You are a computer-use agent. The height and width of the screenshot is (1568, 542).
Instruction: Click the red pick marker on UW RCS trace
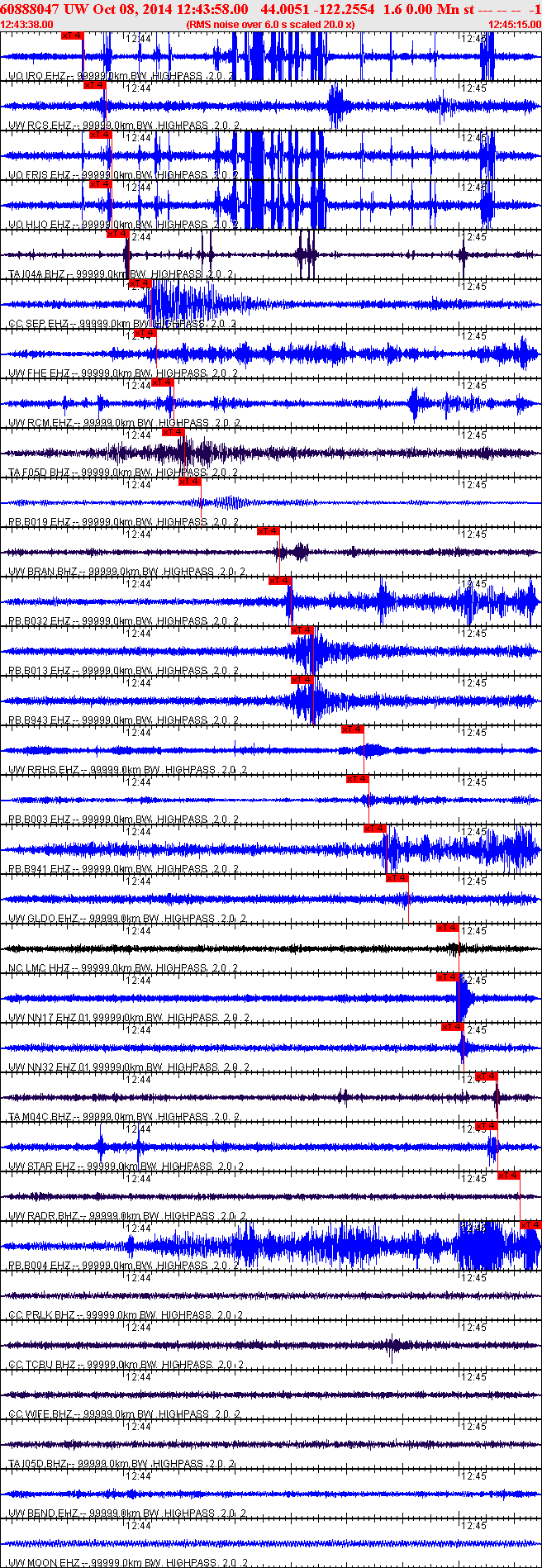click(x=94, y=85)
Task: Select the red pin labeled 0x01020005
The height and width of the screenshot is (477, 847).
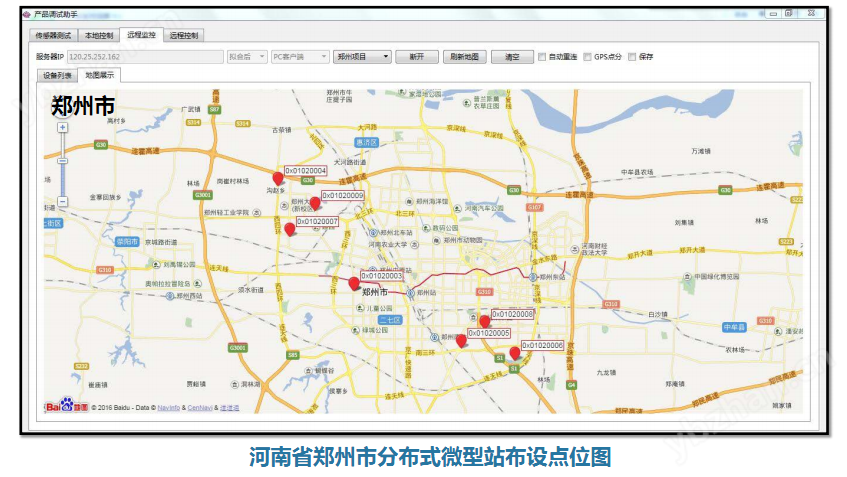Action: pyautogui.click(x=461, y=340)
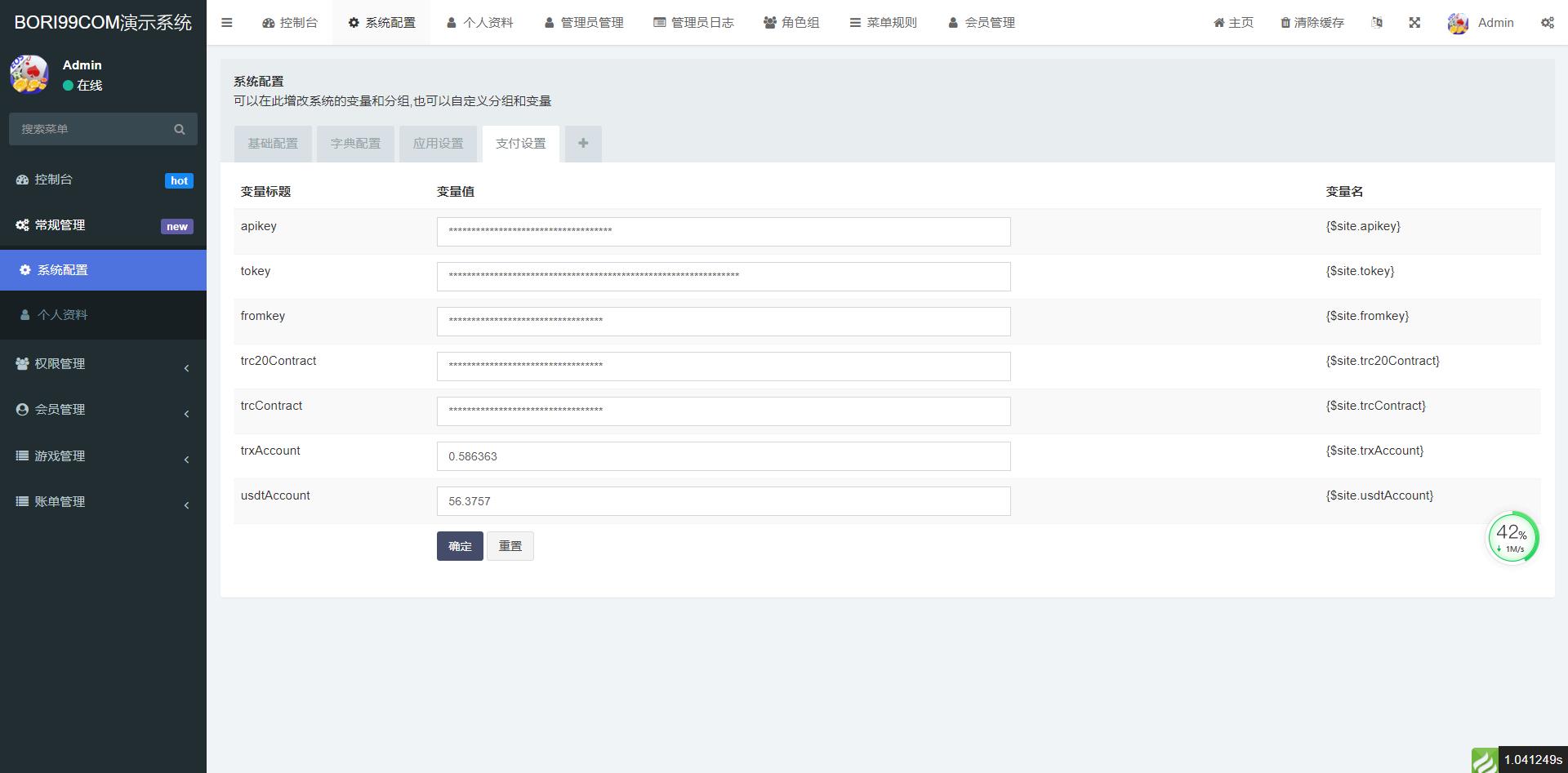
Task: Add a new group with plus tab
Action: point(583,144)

- [Instructions to follow] What is wanted is the listing, written out exactly, with each picture removed.

- [Problem solution]
You are a computer-use agent. The height and width of the screenshot is (1568, 542).
Instruction: Click the red pick marker on UW RCS trace
click(x=94, y=85)
Task: Select the red pin labeled 0x01020005
The height and width of the screenshot is (477, 847).
Action: pyautogui.click(x=461, y=340)
Task: Add a new group with plus tab
Action: point(583,144)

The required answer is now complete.